Imagine the sound of hangers being shuttled to the left, click click click. I go deeper and deeper.

Aha! A little black dress. Sleeveless. To the knee. A kick pleat in the back. Price tag still on. WTH?

A woman phenomenon. We buy stuff on sale. My favorite phrase is, "It costs less than a latte!" Nothing makes me happier than a price tag with several strikes through the price making it lower and lower and than it's thrown in a 75 percent off rack. Oh the heaven of it all. Even at The Turnstyle, a consignment store, I love when it's at least 50 percent off.

But I digress, of course.

I clip off the tag. Look lovingly at the price. "Ooooo, that was a good shopping day." I slip on the dress.

I like to turn to the side, suck everything in perfectly, admire my front bumps and back bumps, and convince myself how amazing I look. Hey - it's all presentation. Even when you catch a glimpse of the back bump in motion. Oye vey!

I throw my badly behaved hair up high in a clip, pull out some very artful hangy-pieces (yup - otherwise known as what-the-hell hair) and call it a day.

I trot off to work where new young un interim manager/intern Izzy and Shelley-belly tell me I look just like Audrey Hepburn.

Yup, I look exactly like this, right down to the sunglasses and coffee.
Oh the power of a little black dress! And be quiet y'all. A girl can have a moment yes?
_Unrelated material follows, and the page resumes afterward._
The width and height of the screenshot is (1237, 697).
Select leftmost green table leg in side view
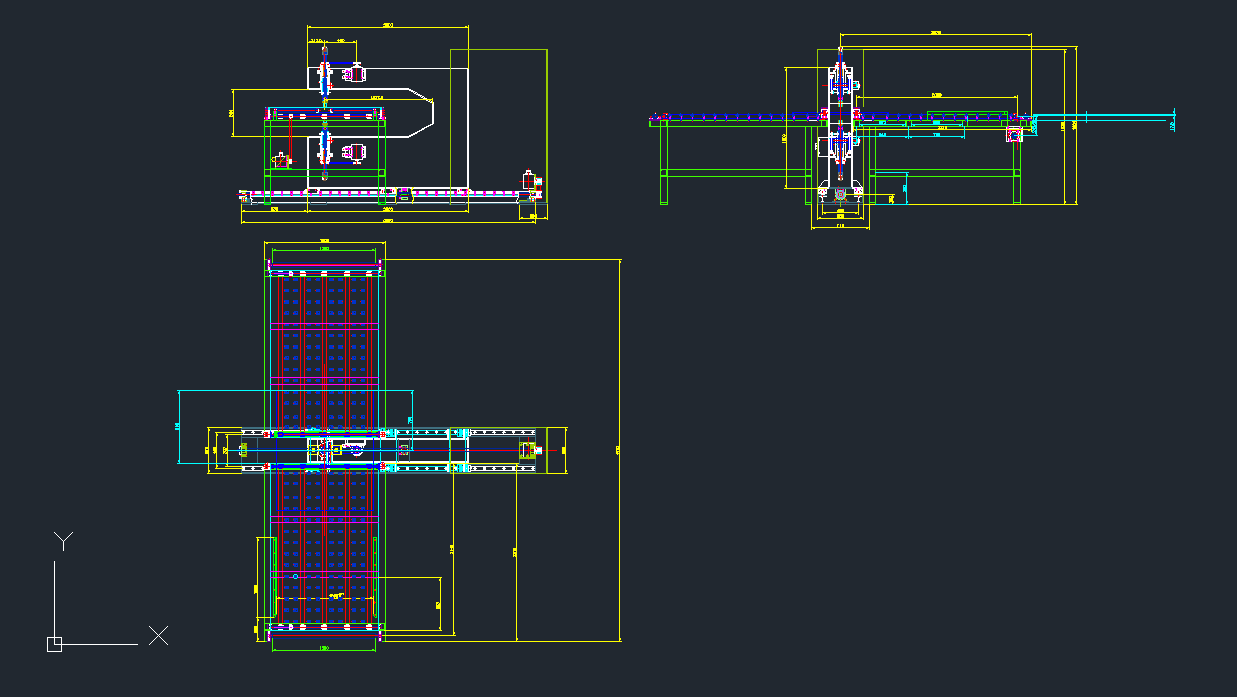(x=663, y=160)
Hooches - repeat after me - I may not be everything, but I sure am something!

Go get em!

Monday, July 30, 2012

Let's Have a Kiki

I am obsessed with the Scissor Sister's song, Let's Have a Kiki. Obsessed!

*warning - graphic images and language (it's not that bad, but you gotta protect those that need protecting.)

I cannot stop listening to it.

Of course I was a bit confused regarding the meaning of Kiki. Originally I thought party. Then I came to realize it is a word, similar to our much beloved F-word, that can mean anything - driven by the person saying Kiki. Whatever makes you happy. Be it a party, sexy-time, a boy, a girl, a cocktail. If it makes you happy, it's a Kiki.

Necessary or unnecessary background for weekend story.

I went to Rice Lake to visit my friends that have a home on the lake. Peaceful, lovely, warm and calm in the summer and crisp and frozen in the winter. A small small town, but always fun when I go see my oldest and dearest friend, Deb-oh-rah.

When I go to Rice Lake we go auctioning, antiquing, junking. More fun than I deserve.

On this evening we take the pontoon to town to have dinner and a few cocktails.

After dinner we decide to go to the Lions and use Mikey's secret card (not so secret - I just wanted to say that) to gain entrance, and have a delicious cocktail overlooking the lake.

A large group come in. A group that has been having fun all day. Their energy is good! Laughing, story-telling, hitting-each-other-on-the-back fun.

One woman raises her glass and adds onto a story that we have missed the beginning of . . .

"Ladies - how many of you have had to get up in the middle of the night to pee because, in your past, you pushed babies out of your vagina?"

Rowdy laughter!

I mutter under my breath, "Not me, I do my kegels religiously."

Several woman are adding to her inquiry. Much talk about big-headed babies and the mystery of women.

I stand, swept up in the camaraderie of the moment, raise my glass of whiskey and diet, and declare, "Bow to the power of the vagina!"

Dead, cold silence. Picture about two dozen heads swung my way.

I sit and giggle a little. Mikey busts out laughing, Deb laughs a bit nervously.

I take a sip of my cocktail. The bar recovers.

Blurting just may be my Kiki!


Saturday, July 28, 2012

Do You Ever . . .

Ironic shot of not-cute feet. Yes, I am fixing that polish this morning.
And yes, that is a huge bruise on my toe. Don't ask.

Do you ever . . .

not look something up in Google just because you WANT to keep your preconceived notions about your misinformation? (sheepish)

get up, start with your day, doing this and trying that, and realize at noon that you are not dressed and still running around with bed hair and remnants of mascara under your eyes?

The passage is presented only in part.